🤖 AI Summary
This paper addresses reinforcement learning from human feedback (RLHF) under general stochastic Markov decision processes (MDPs), leveraging generalized preference models beyond Bradley–Terry.
Method: We propose the first reward-model-free, provably convergent algorithmic framework for RLHF. Instead of modeling rewards, our approach directly estimates state-action value differences from human preferences, constructs zeroth-order policy gradients, and integrates local value-difference estimation with preference-driven gradient approximation.

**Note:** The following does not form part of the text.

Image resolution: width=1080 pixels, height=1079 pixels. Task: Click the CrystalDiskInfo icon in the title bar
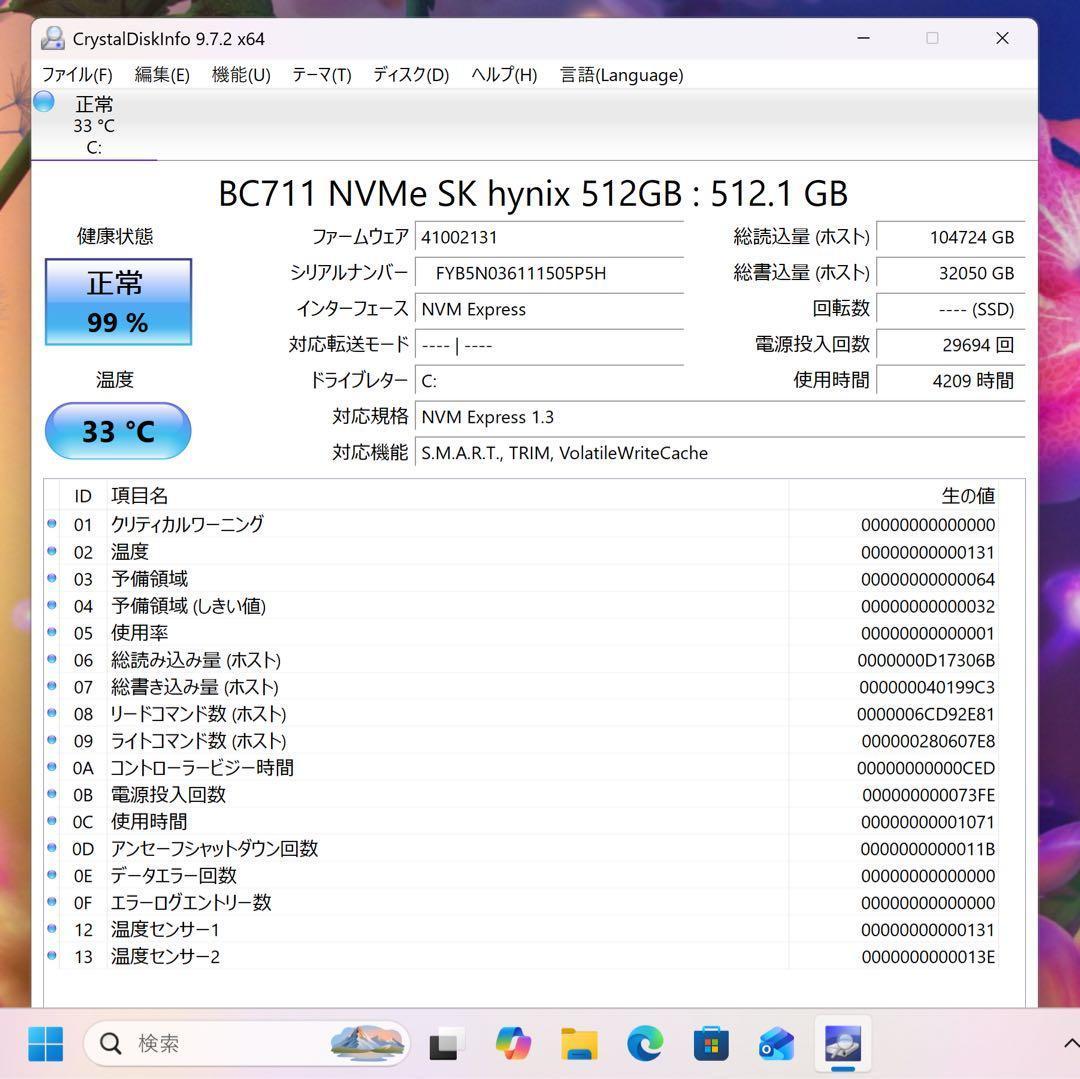[52, 38]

Contribution/Results: Theoretically, we establish the first polynomial convergence rate guarantee for RLHF in general MDPs—overcoming a key limitation of DPO, which only applies to bandits or deterministic MDPs. Empirically, our method significantly outperforms DPO and PPO in policy iteration efficiency, trajectory sample complexity, and per-iteration human query count, while ensuring rigorous convergence guarantees across all algorithmic components.
📝 Abstract
Reward inference (learning a reward model from human preferences) is a critical intermediate step in the Reinforcement Learning from Human Feedback (RLHF) pipeline for fine-tuning Large Language Models (LLMs). In practice, RLHF faces fundamental challenges such as distribution shift, reward model overfitting, and problem misspecification. An alternative approach is direct policy optimization without reward inference, such as Direct Preference Optimization (DPO), which provides a much simpler pipeline and has shown empirical success in LLM applications. However, DPO utilizes the closed-form expression between the optimal policy and the reward function, which is only suitable under the bandit setting or deterministic MDPs. This paper develops two RLHF algorithms without reward inference for general RL problems beyond bandits and deterministic MDPs, and general preference models beyond the Bradley-Terry model. The key idea is to estimate the local value function difference from human preferences and then approximate the policy gradient with a zeroth-order gradient approximator. For both algorithms, we establish polynomial convergence rates in terms of the number of policy gradient iterations, the number of trajectory samples, and human preference queries per iteration. Numerical experiments in stochastic environments validate the performance of our proposed algorithms, outperforming popular RLHF baselines such as DPO and PPO. Our paper shows there exist provably efficient methods to solve general RLHF problems without reward inference.